From the FTC’s perspective, defining a "paid link" isn’t going to be as important as defining "advertising." When you look at it that way, all that really matters is that some financial consideration is given for the link. It "helps" if the link is sold as advertising, and in each of these cases it is:
Pay-Per-Click (Adsense, YPN, etc.): This is clearly advertising, not even debatable.
Pay-Per-Action (affiliate links): Clearly advertising, not even debatable.
Advertorial (Paid reviews, "buzz" marketing): Clearly advertising, not even debatable.
Paid Placement On Page (text link ads): Clearly advertising, not even debatable.
Paid Editorial Review (Yahoo Directory): Clearly advertising, not even debatable.
In case you doubt that the Yahoo directory is advertising, riddle me this: why else would you pay them? To perform a site review? The last time I checked, I could get a much better site review from Kim Krause for only $1 more, and when she’s done she actually lets me see a written review.
If the site review were the product, then Yahoo would give you something – like a copy of the review. No folks… all paid directories are advertising. Yahoo has been selling their directory as an advertising opportunity. End of discussion.
Friends trading links, SEOs buying each other drinks, linking to your employer’s site from your blog, Chamber of Commerce membership and the like are just not going to get the FTC excited. End of discussion.
Stop trying to muddy the waters, everyone – we don’t need specious arguments about the definition of a paid link. The inconsistency in Google’s position is clear enough if you just accept the definitions above.
Because, if you noticed, Google seems to be perfectly OK with high-quality directories like Yahoo from a "paid link" perspective, but clearly these links are advertising.
By relying on past FTC statements (on advertising disclosure) Google further weakens their case. If advertising must be disclosed as such (this is why the FTC would weigh in), then Google’s nofollow plan won’t work, because nofollow does not (and can not) explicitly mean "this is an ad."
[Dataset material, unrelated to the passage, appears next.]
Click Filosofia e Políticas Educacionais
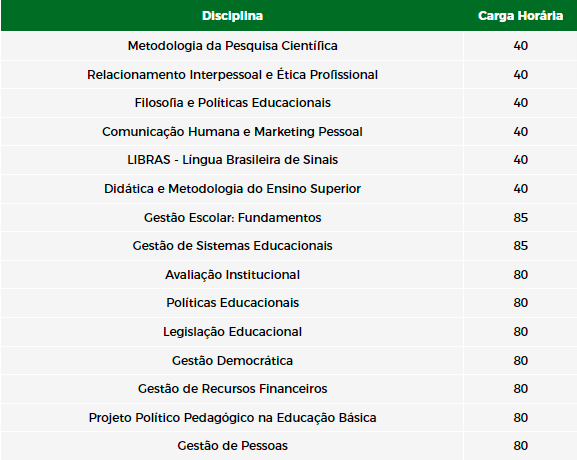577x460 pixels. pos(232,103)
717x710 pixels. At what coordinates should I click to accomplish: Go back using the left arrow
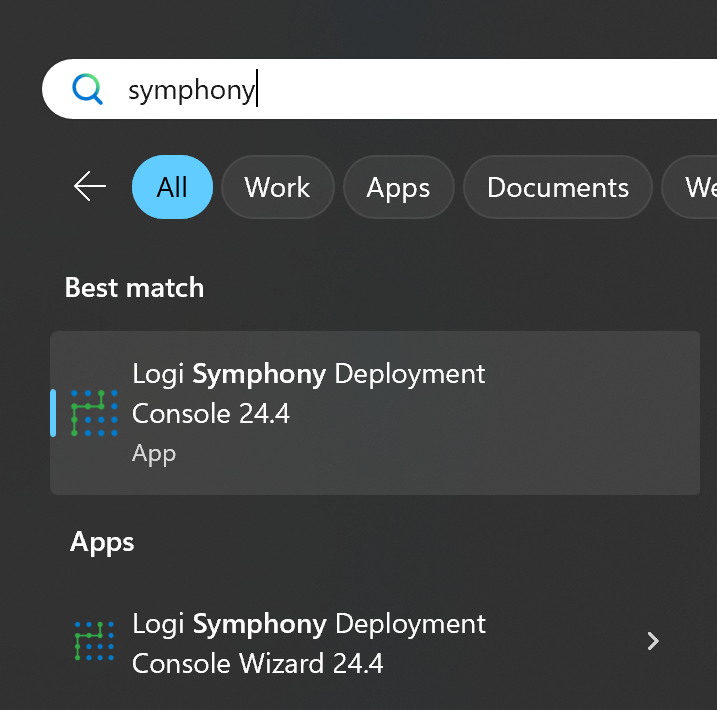90,187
What Disclosure Will Mean To The FTC
For TLAs, plain text that says "Sponsored Links" above the links would probably be sufficient*.
That shade of gray apparently meets Google’s standards for disclosure, because it’s what they use to disclose the paid ads on their SERPs. Of course, if the paid ads are in a "top box" @ Google, the disclosure is way over on the right side, well outside of the searcher’s foveal vision, but let’s not digress into how "evil" all of the SE’s are in trying to "barely disclose" the ads that they sell.
I have no doubt that the FTC would frown on using "Sponsored Links" in an image (without equivalent alt text) because the disclosure would need to work with accessibility devices like screen readers. That’s about as far as Google’s going to get with the FTC on "machine readable disclosure."
After all, the FTC isn’t going to give a rat’s tail about the effect of paid links on Google’s organic results. Or at least, Google had better hope so, because if the FTC decided that organic listings are a form of advertising, that would put all of the search engines onto a very slippery slope.
I think we all understand why it’s important for Google to identify and filter paid links. I think we all understand that they have every right to filter the links from a site that doesn’t disclose in some form. But the nofollow plan is just plain bad.
If Google wants another bite at this apple, they better try to get it soon, and come up with a better plan… because one thing is for certain: there is no stopping them; the FTC will soon be here.
And I, for one, welcome our new hyperlink regulation overlords. I’d like to remind them that as a trusted blogger, I can be helpful in rounding up others who may have strayed from the true path… whatever that actually is.
* Disclaimer: I am not an attorney, this is not legal advice, it’s not even SEO advice, and I need a vacation… We’ll talk more soon.